Count the lines in the rows below that contain the word "checkbox", matching case exactly, and reply with only that number.

• • • • •

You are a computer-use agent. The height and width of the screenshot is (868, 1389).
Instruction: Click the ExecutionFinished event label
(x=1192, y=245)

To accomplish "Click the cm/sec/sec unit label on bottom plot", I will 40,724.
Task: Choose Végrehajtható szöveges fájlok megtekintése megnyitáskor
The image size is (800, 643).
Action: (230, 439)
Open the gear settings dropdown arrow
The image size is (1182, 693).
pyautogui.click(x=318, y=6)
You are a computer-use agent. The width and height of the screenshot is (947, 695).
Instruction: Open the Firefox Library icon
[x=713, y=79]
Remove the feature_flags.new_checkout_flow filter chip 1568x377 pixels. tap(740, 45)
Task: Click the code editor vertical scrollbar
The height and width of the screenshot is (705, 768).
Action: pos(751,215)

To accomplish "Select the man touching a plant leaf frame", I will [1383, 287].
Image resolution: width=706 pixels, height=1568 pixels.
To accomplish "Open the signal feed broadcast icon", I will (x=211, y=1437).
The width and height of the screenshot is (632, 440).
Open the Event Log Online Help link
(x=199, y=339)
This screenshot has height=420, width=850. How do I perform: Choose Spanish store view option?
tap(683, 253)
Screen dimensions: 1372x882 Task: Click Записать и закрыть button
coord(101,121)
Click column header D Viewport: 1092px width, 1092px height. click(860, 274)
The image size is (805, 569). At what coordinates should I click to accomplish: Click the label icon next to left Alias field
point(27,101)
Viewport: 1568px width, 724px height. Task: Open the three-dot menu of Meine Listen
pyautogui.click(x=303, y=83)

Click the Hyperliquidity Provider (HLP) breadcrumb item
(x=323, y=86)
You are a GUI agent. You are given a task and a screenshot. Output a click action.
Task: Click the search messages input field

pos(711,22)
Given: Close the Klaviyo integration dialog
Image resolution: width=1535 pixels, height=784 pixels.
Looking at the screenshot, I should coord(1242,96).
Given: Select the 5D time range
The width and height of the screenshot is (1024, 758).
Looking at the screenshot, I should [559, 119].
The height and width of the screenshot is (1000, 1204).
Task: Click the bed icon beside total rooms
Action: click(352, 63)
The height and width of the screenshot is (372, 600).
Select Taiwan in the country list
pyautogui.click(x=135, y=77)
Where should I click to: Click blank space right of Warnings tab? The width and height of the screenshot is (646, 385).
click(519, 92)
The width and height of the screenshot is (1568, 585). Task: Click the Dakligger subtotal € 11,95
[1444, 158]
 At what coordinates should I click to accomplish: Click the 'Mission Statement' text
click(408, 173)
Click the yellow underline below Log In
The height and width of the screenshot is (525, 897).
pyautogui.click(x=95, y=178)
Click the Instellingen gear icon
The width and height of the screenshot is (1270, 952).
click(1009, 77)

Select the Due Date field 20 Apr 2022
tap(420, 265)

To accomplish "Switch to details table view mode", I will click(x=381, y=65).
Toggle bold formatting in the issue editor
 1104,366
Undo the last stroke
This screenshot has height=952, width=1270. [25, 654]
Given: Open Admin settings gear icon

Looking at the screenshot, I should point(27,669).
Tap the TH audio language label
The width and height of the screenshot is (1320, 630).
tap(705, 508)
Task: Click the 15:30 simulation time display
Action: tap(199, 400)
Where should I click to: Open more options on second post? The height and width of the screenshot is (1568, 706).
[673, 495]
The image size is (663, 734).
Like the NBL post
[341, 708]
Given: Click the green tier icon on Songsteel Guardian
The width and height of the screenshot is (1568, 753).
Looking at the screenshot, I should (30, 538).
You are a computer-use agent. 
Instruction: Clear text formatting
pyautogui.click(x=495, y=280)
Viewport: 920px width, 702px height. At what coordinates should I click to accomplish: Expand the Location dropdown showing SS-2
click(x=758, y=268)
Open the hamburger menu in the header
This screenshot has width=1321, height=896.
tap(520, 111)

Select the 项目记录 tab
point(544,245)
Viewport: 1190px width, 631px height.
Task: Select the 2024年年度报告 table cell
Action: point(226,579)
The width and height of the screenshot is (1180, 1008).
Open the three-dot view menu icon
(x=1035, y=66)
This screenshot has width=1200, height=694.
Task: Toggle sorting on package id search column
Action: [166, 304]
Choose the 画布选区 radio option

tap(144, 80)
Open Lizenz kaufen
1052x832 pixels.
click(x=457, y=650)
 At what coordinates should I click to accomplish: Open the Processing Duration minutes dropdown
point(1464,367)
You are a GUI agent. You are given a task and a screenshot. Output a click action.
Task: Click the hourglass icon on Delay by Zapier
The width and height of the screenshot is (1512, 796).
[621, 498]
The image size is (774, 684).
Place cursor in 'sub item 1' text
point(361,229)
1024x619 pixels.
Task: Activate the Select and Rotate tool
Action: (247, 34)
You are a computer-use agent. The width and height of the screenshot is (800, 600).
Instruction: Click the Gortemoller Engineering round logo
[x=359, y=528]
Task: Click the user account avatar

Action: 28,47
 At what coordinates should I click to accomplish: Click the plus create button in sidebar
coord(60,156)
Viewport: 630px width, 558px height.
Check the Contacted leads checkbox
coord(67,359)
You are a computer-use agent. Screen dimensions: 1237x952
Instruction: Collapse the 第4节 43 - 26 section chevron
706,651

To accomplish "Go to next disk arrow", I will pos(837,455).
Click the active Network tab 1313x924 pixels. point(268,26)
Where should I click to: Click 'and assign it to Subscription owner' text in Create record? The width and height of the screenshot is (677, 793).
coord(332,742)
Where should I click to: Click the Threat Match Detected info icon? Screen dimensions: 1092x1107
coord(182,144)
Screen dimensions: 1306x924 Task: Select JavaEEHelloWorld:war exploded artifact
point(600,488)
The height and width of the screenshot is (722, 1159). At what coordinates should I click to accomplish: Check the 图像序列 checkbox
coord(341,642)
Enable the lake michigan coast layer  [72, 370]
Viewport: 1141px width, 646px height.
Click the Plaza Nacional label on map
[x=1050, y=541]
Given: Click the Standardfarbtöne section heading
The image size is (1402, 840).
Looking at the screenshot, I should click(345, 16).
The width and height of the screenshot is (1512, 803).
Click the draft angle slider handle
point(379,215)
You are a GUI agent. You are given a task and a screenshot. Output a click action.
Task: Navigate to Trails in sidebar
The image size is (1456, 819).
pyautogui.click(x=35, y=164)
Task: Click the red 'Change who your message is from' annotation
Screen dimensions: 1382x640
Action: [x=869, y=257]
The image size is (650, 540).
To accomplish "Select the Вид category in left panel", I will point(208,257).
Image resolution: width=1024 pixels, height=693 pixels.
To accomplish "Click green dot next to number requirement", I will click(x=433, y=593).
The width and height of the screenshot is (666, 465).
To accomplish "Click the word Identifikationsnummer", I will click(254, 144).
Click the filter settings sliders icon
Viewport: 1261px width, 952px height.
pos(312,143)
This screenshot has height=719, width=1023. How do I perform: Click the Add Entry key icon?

• • • • •

| Result |
2